__AIM__: Recast everything in the listing below, from the line containing "Switch MACD to the D timeframe" down to the line containing "(x=236, y=345)", as a Markdown table with the columns Row and Listing line. Skip blank lines.

__GIVEN DATA__:

┄┄┄┄┄┄┄┄┄┄

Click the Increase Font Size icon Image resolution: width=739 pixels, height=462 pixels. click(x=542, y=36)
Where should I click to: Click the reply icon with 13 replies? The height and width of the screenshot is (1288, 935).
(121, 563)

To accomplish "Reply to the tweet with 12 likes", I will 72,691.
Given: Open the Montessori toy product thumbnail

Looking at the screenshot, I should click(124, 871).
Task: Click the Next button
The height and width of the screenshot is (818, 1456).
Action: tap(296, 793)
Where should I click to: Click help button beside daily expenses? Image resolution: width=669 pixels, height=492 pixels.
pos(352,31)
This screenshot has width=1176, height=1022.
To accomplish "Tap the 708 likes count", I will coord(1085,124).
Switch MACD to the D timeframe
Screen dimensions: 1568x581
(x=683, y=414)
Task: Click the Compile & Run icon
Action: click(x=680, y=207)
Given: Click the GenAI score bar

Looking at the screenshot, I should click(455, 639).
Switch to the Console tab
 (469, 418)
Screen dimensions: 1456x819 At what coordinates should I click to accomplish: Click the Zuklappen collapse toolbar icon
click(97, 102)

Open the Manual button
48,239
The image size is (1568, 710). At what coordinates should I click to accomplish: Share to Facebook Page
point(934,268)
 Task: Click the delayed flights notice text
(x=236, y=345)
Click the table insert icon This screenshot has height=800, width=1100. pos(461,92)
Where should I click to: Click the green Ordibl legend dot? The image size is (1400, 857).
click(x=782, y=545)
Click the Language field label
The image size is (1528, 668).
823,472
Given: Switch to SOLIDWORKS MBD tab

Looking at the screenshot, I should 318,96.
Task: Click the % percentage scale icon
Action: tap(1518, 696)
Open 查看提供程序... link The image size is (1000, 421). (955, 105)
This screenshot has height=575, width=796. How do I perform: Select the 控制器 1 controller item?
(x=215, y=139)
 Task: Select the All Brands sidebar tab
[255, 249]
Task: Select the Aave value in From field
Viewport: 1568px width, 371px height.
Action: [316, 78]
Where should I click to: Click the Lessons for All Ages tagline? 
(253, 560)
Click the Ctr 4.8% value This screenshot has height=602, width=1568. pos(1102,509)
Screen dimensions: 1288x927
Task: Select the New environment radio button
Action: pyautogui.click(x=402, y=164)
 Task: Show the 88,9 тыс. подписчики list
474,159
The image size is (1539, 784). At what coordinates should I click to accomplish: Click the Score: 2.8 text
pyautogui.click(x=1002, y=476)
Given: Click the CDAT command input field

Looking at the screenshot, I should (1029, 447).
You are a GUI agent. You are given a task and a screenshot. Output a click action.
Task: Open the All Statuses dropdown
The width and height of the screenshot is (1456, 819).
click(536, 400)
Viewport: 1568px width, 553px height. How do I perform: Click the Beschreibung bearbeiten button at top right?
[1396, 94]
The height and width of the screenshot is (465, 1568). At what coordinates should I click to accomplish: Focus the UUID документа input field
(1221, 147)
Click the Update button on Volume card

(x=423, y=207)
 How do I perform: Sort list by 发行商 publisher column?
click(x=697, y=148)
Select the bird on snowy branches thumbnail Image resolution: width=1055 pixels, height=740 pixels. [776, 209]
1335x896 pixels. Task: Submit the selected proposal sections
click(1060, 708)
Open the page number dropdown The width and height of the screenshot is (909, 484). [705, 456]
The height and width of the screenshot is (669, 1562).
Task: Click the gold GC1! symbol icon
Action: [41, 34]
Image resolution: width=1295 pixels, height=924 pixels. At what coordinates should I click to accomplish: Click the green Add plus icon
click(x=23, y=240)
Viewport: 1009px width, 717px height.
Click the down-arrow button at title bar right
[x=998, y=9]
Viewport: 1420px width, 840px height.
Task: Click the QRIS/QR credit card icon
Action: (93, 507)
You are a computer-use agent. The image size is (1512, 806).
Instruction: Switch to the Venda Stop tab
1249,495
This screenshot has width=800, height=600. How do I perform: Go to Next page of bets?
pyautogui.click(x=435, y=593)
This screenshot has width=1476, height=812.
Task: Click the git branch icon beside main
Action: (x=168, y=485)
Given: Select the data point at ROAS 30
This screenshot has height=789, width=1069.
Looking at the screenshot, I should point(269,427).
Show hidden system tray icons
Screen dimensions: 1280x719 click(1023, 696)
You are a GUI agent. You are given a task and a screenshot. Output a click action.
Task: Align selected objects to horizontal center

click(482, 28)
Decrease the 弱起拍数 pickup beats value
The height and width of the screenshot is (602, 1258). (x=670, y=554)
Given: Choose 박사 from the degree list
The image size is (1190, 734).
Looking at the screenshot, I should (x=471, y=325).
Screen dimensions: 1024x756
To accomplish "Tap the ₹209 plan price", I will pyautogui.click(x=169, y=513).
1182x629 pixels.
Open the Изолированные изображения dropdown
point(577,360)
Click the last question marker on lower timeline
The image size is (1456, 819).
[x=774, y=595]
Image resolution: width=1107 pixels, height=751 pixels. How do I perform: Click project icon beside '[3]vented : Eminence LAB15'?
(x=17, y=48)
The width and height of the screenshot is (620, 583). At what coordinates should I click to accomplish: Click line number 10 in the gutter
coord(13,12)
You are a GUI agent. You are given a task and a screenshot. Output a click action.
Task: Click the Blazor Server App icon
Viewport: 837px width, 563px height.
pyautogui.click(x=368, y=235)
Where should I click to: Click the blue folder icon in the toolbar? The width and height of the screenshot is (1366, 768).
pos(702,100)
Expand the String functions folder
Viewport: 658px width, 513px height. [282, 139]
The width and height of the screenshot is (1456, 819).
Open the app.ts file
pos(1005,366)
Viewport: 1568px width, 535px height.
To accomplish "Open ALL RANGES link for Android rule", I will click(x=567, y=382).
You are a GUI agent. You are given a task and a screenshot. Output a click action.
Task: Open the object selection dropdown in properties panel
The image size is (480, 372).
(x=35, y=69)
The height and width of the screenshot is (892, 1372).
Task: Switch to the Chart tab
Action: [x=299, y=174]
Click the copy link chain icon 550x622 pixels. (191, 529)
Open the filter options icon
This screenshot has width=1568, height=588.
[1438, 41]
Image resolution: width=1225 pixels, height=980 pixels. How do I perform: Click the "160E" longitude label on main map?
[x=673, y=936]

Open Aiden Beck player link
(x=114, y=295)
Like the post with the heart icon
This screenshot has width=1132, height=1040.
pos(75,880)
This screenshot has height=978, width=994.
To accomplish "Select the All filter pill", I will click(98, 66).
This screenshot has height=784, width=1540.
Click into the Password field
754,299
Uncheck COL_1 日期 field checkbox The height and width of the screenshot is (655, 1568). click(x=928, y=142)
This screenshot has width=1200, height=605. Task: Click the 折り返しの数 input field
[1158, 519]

┄┄┄┄┄┄┄┄┄┄

__RESPONSE TO THE TASK__:
| Row | Listing line |
|---|---|
| 1 | Switch MACD to the D timeframe |
| 2 | Screen dimensions: 1568x581 |
| 3 | (x=683, y=414) |
| 4 | Task: Click the Compile & Run icon |
| 5 | Action: click(x=680, y=207) |
| 6 | Given: Click the GenAI score bar |
| 7 | Looking at the screenshot, I should click(455, 639). |
| 8 | Switch to the Console tab |
| 9 |  (469, 418) |
| 10 | Screen dimensions: 1456x819 At what coordinates should I click to accomplish: Click the Zuklappen collapse toolbar icon |
| 11 | click(97, 102) |
| 12 | Open the Manual button |
| 13 | 48,239 |
| 14 | The image size is (1568, 710). At what coordinates should I click to accomplish: Share to Facebook Page |
| 15 | point(934,268) |
| 16 |  Task: Click the delayed flights notice text |
| 17 | (x=236, y=345) |